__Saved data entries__
-- begin --
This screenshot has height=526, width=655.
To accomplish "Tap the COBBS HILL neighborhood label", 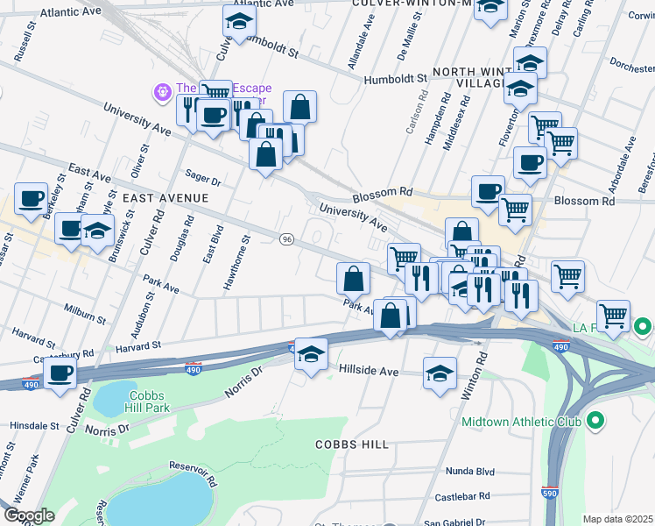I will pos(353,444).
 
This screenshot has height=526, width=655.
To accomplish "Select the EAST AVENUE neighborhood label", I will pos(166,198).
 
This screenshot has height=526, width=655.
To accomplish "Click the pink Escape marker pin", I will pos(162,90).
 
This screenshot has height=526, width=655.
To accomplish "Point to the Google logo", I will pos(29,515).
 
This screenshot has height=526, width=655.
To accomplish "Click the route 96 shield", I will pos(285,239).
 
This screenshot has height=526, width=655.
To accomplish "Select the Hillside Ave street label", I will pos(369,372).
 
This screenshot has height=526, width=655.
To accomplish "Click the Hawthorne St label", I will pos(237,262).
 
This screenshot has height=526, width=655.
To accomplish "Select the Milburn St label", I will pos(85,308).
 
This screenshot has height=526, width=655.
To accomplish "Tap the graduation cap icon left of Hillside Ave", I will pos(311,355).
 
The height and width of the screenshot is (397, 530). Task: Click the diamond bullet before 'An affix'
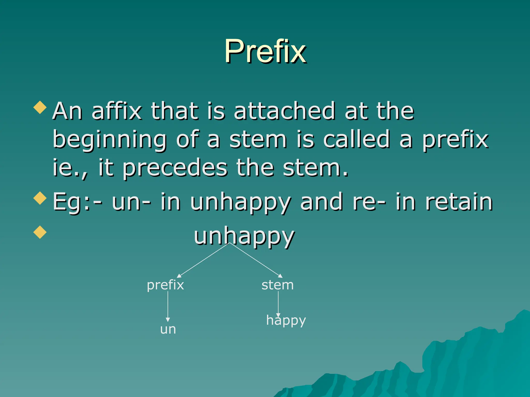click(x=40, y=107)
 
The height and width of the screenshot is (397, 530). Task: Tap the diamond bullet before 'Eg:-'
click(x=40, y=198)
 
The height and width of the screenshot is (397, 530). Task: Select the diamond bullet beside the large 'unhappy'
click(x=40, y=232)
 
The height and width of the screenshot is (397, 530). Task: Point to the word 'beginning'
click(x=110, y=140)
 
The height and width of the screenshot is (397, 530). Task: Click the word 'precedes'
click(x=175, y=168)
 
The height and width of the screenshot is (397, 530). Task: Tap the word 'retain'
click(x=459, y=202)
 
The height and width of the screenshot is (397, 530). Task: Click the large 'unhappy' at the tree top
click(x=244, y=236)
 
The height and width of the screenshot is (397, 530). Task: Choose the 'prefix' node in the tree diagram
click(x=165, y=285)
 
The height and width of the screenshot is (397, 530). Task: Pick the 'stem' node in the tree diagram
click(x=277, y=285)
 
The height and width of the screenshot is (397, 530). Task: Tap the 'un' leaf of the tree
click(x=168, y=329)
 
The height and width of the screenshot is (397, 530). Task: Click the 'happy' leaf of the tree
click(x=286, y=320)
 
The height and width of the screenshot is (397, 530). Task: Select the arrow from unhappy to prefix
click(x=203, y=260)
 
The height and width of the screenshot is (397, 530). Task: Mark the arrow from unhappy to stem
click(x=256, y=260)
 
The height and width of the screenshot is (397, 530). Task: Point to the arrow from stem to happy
-- end --
__DO THIS__
Rewrite the lines of the material starting with the line containing "the word 'beginning'" and going on through the line containing "click(x=168, y=329)", replacing "tree diagram" with "word tree" and leaving everything else unchanged.

__THE OUTPUT__
The height and width of the screenshot is (397, 530). Task: Point to the word 'beginning'
click(x=110, y=140)
 
The height and width of the screenshot is (397, 530). Task: Click the word 'precedes'
click(x=175, y=168)
 
The height and width of the screenshot is (397, 530). Task: Tap the word 'retain'
click(x=459, y=202)
 
The height and width of the screenshot is (397, 530). Task: Click the large 'unhappy' at the tree top
click(x=244, y=236)
 
The height and width of the screenshot is (397, 530). Task: Choose the 'prefix' node in the word tree
click(x=165, y=285)
 
The height and width of the screenshot is (397, 530). Task: Pick the 'stem' node in the word tree
click(x=277, y=285)
 
The height and width of the screenshot is (397, 530). Task: Tap the 'un' leaf of the tree
click(x=168, y=329)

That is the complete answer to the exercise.